Folha de S. Paulo


Desperdício de alimentos pode impedir sustentabilidade urbana

Renato Stockler/Na Lata
Banco de alimentos
Com menos perdas, é possível melhorar fornecimento de alimentos sem desequilibrar produção

A concentração em núcleos urbanos tem servido de estímulo para o desenvolvimento de novas tecnologias e processos que facilitem a vida das pessoas. No século 19, previsões futuristas afirmavam que ao final do século 20 as pessoas nas cidades se alimentariam com pílulas e comidas sintéticas, assegurando que a agricultura se tornaria obsoleta.

Os prognósticos, obviamente, não se confirmaram. Ao contrário: a explosão populacional urbana, a volatilidade climática, e o aumento do desperdício de comida, segundo relatório do "Chicago Council on Global Affairs", obrigarão a aumentar de 90% a 105% a produção mundial de alimentos.

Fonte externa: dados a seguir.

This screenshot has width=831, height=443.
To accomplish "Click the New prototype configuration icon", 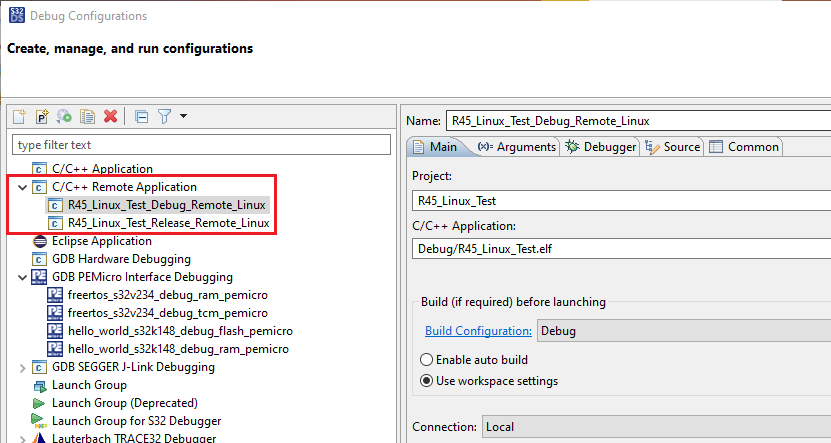I will pyautogui.click(x=42, y=117).
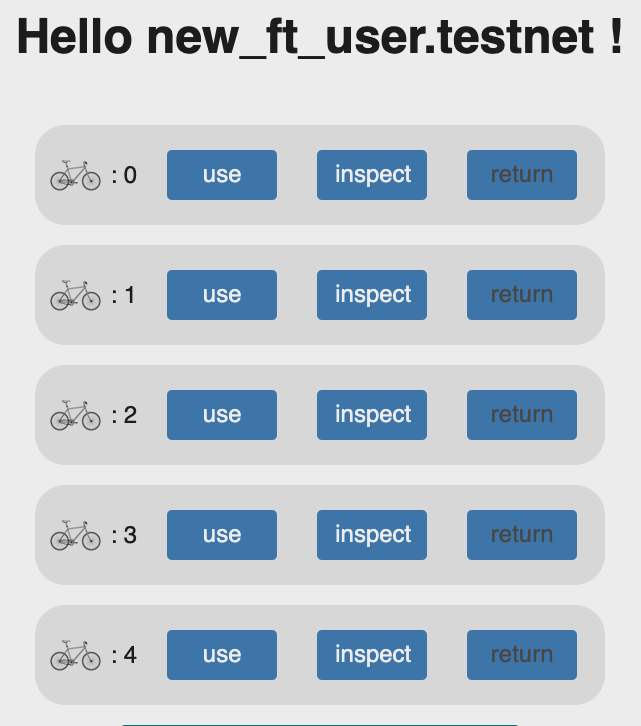Use bike number 3
The height and width of the screenshot is (726, 641).
222,535
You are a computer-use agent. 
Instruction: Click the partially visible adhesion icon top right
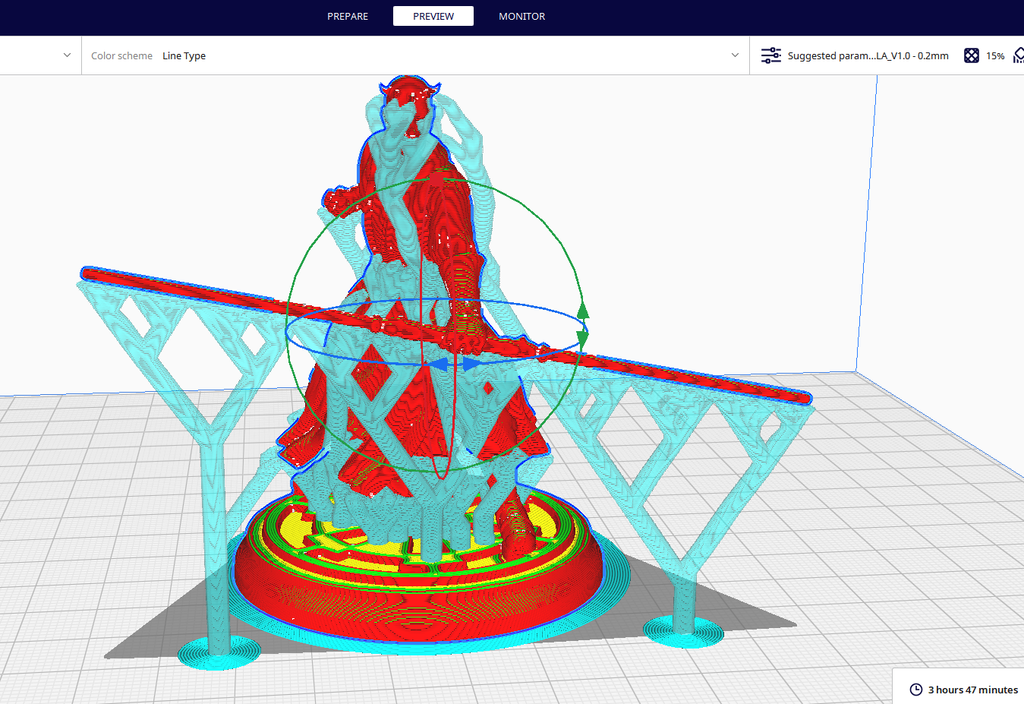[1022, 55]
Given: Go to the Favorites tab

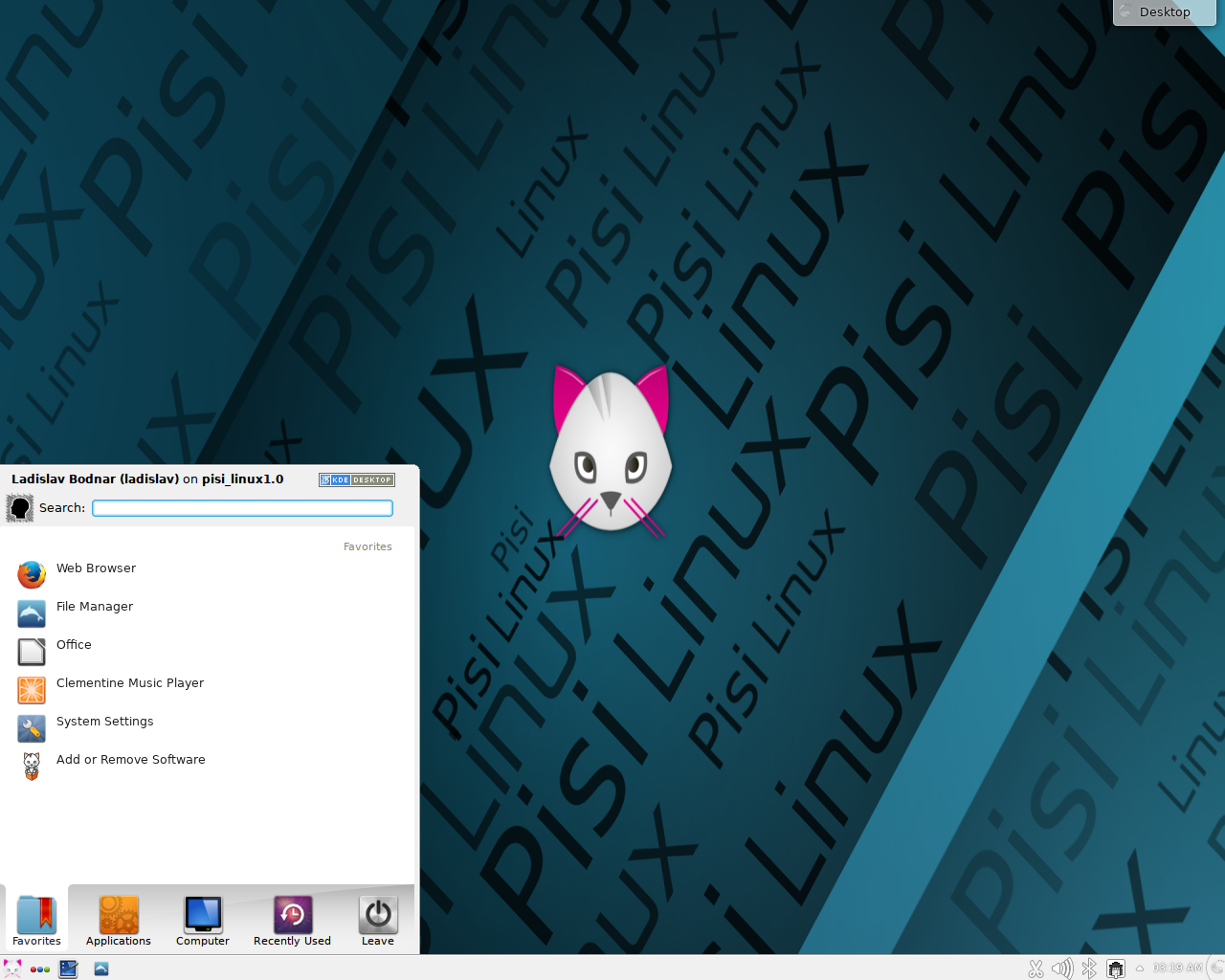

Alimentar a população urbana se tornou um desafio crítico.

Nas áreas rurais, os responsáveis pela produção de alimentos devem ampliá-la, mas de forma sustentável, para que seja possível suprir o progressivo aumento da população urbana.

A crescente urbanização mundial aumentará a demanda por comida nas cidades, e os governantes, até por questões políticas, preocupam-se com os custos do alimento para os consumidores urbanos.

A redução no preço dos alimentos é conveniente para os habitantes das cidades. Entretanto, não se pode dizer o mesmo para aqueles que trabalham no campo, especialmente os pequenos produtores.

Sob essa ótica, a rápida urbanização pode ter um efeito perverso sobre os produtores rurais, até mesmo induzindo à migração do campo para a cidade, agravando, de certa forma, os problemas urbanos e criando o que se poderia chamar de ciclo vicioso. Produzir alimentos com eficiência é fundamental para o equilíbrio de todo o sistema de ocupação territorial.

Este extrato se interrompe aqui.